Pazuello admite que iminência de colapso não está concentrada em uma região

sexta-feira, fevereiro 26, 2021
Após o Brasil bater as 250 mil mortes por Covid-19, o ministro da Saúde, Eduardo Pazuello, fez um pronunciamento, na tarde desta quinta-feira (25), reconhecendo a nova fase da pandemia, ainda mais grave do que a primeira onda. "O vírus mutado tem três vezes mais capacidade de contaminação e a velocidade pode surpreender o gestor em termos de estrutura e apoio. Essa é a realidade que temos hoje no Brasil", admitiu.

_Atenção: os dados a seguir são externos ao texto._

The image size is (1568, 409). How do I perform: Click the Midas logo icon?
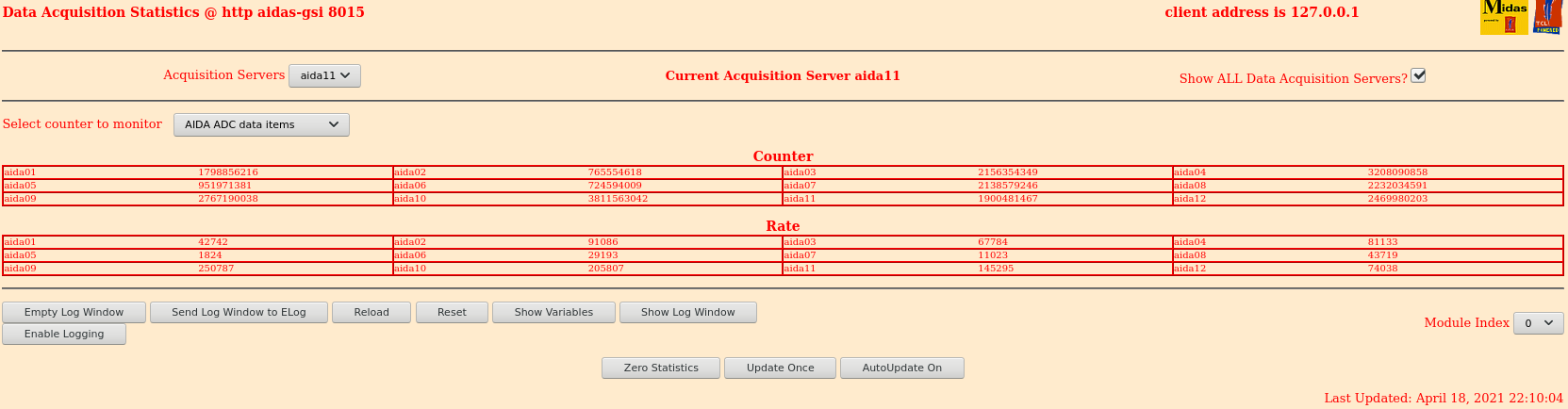click(x=1503, y=17)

Ao lado dos presidentes dos conselhos nacionais de secretários de saúde estaduais (Conass) e municipais (Conasems), Carlos Lula e Wilames Freire, o ministro ressaltou a importância do sistema tripartite, que, nas ações de enfrentamento à pandemia, precisou definir diversas questões no âmbito judicial por falta de alinhamento.


Buscando fortalecer as relações, Pazuello anunciou a coordenação federal para o novo momento de aumento de casos e mortes por Covid-19. "Atendimento imediato, estruturação de leitos e vacinação: são com essas três grandes estratégias que vamos enfrentar a pandemia nessa nova etapa", afirmou.


O país observa necessidades cada vez mais urgentes de atendimento em outras localidades como Pará, Rio Grande do Norte, Rio Grande do Sul, Goiás e capitais como Fortaleza e João Pessoa. "Várias cidades do país, vários locais estão subindo (...). Não está centrado apenas no Norte e Nordeste, como vimos ano passado. Precisamos estar alerta e preparados para isso", admitiu Pazuello.


Diante do aumento, o presidente do Conass, Carlos Lula, afirmou que há, pelo menos, 15 estados com capacidade de lotação dos leitos de UTI acima de 90%. "Precisamos ligar o alerta porque, sem dúvida, viveremos as semanas mais difíceis em março e abril", alertou. Por isso, para o líder do Conasems, Wilames Freire, a sociedade precisa compreender o momento "muito mais difícil do que quando iniciamos essa pandemia no Brasil" e continuar mantendo as medidas de proteção e distanciamento.


Novas cepas


O ministro garantiu que a pasta realiza todos os esforços possíveis e necessários para enfrentar a pandemia, mas justificou que a situação é diferente da imaginada no fim do ano passado. "Em novembro, estávamos observando a situação de estabilidade em número de casos de óbitos e, com a chegada da vacina, faríamos uma baixa efetiva". No entanto, os aumentos observados em países europeus e nos Estados Unidos teriam servido como alerta ao governo.


Mesmo assim, Pazuello atribui ao surgimento das novas variantes a atual dificuldade em controlar a pandemia. "Tivemos, em Manaus, uma nova linhagem, extremamente agressiva. Esta cepa já faz parte do cotidiano e está em outros estados brasileiros", disse, afirmando que a demanda por leitos da capital amazonense "já desceu bastante" e que a situação é "resultado de um grande trabalho".


Leitos


Mais cedo, durante a 2ª Reunião Ordinária da Comissão Intergestores Tripartite, o Ministério da Saúde pactuou com os conselhos novas regras para autorizar a abertura de novos leitos de UTI para o tratamento de pacientes com Covid-19.


Com isso, os leitos autorizados pela pasta não precisarão ser prorrogados e seguirão operando até o final da pandemia. Além disso, o custeio desses leitos será feito de forma integral pelo Ministério da Saúde através de repasses mensais.